Contains singular values.

의 각 row는

의 right-hand side singular vector이다. And unitary matrix

Each row in

Right-hand side singular vector

는

과

의 concatenation으로 표현되는데,

를

의 rank라고 할 때,

는

의 첫 번째 column 부터

번째 column 으로 구성된 행렬을 뜻하고,

는

의

번째 column 부터

번째 column 으로 구성된 행렬을 뜻한다.Also, in [Equation 4]

Is

and

Expressed as the concatenation of

To

When we say rank,

Is

From the first column of

Means the matrix of the second column,

Is

of

From the first column

The matrix consists of the first column.

는

의 null space의 orthogonal basis로 구성된다.

를 SVD 하면 아래 [수식 5]와 같이 나타낼 수 있다.At this time,

Is

It consists of an orthogonal basis of null space.

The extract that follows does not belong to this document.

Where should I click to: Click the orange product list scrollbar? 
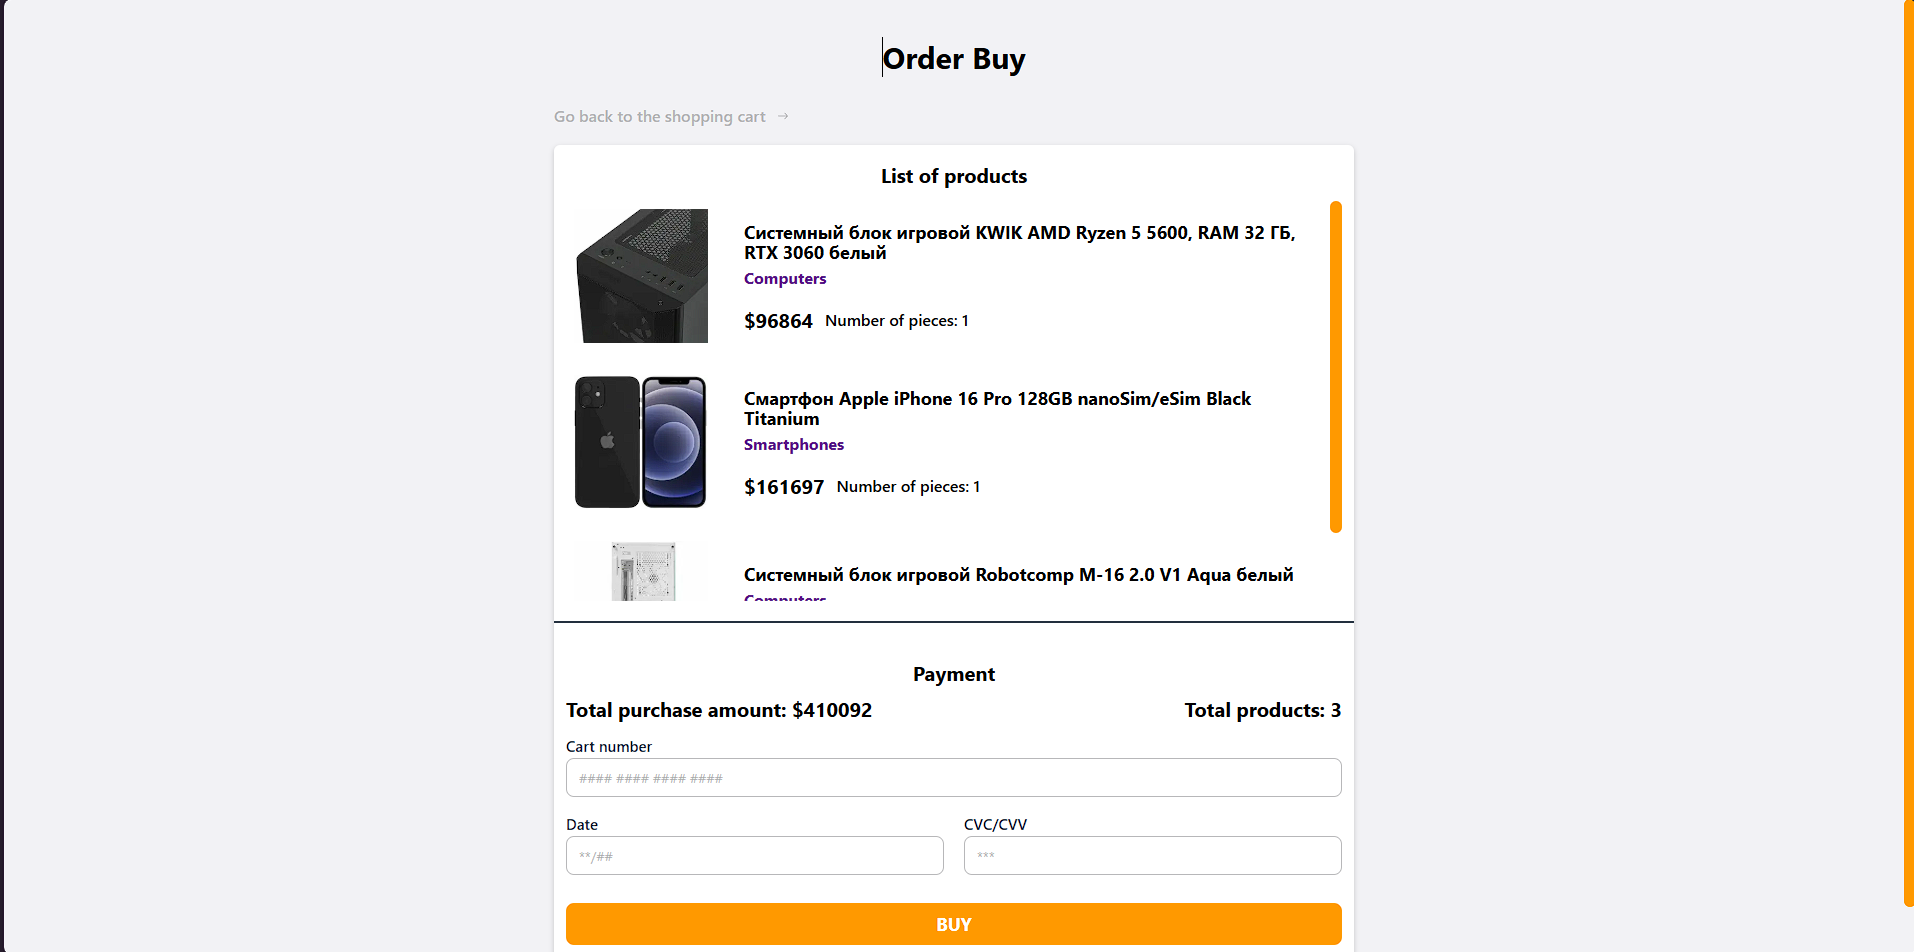[x=1335, y=367]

SVD can be expressed as [Equation 5] below.

[Equation 5]

는

로 정의 할 수 있고, 각 단말의 receive filter

는

로 정의 할 수 있다.Furthermore, BD precoder through [Equation 4] and [Equation 5]

Is

Defined by the receive filter of each terminal

Is

Can be defined as

는 아래 [수식 6]과 같이 나타낼 수 있다.At this time, decoded signal of each terminal

Can be expressed as in Equation 6 below.

[Equation 6]

명의 선택된 단말의 성능지표(sum rate)에 대한 계산식

은 [수식 6]을 통해 아래 [수식 7]과 같이 표현할 수 있다.Finally, in one embodiment of the present invention

Equation for sum rate of selected terminals

Equation 6 can be expressed as Equation 7 below.

[Formula 7]

Hereinafter, a terminal (user) selection technique capable of maximizing a performance index (sum rate) derived through the above-described process will be proposed.

Specifically, a base station apparatus 10 capable of maximizing a performance index (sum rate) is proposed.

In this regard, Figure 3 shows the configuration of a base station apparatus 10 according to an embodiment of the present invention.

As shown in FIG. 3, the base station apparatus 10 according to an embodiment of the present invention includes a generation unit 11 for generating a primary user group, a configuration unit 12 constituting a subgroup, And a determination unit 13 for determining a simultaneous transmission group.

In addition, the base station apparatus 10 according to an embodiment of the present invention may further include a configuration of a transmission unit 14 for simultaneously transmitting each data to the terminal determined the simultaneous transmission group.

The whole or at least part of the configuration of the base station apparatus 10 may be implemented in the form of a hardware module or a software module, or may be implemented in the form of a combination of a hardware module and a software module.

Here, the software module may be understood as, for example, an instruction executed by a processor controlling an operation in the base station apparatus 10, and the instruction may have a form mounted in a memory in the base station apparatus 10.

On the other hand, the base station apparatus 10 according to an embodiment of the present invention has a configuration in addition to the above-described configuration, further comprising a communication unit 15 which is an RF module that is responsible for the actual communication function with each terminal determined as a simultaneous transmission group. Can be.

Here, the communication unit 15 may include, but is not limited to, for example, an antenna system, an RF transceiver, one or more amplifiers, tuners, one or more oscillators, a digital signal processor, a codec chipset, a memory, and the like. Any known circuit to be performed may be included.

As a result, the base station apparatus 10 according to an embodiment of the present invention can realize a maximization of a performance index through the above-described configuration. Hereinafter, for each component in the base station apparatus 10 for realizing this, It will be described in more detail.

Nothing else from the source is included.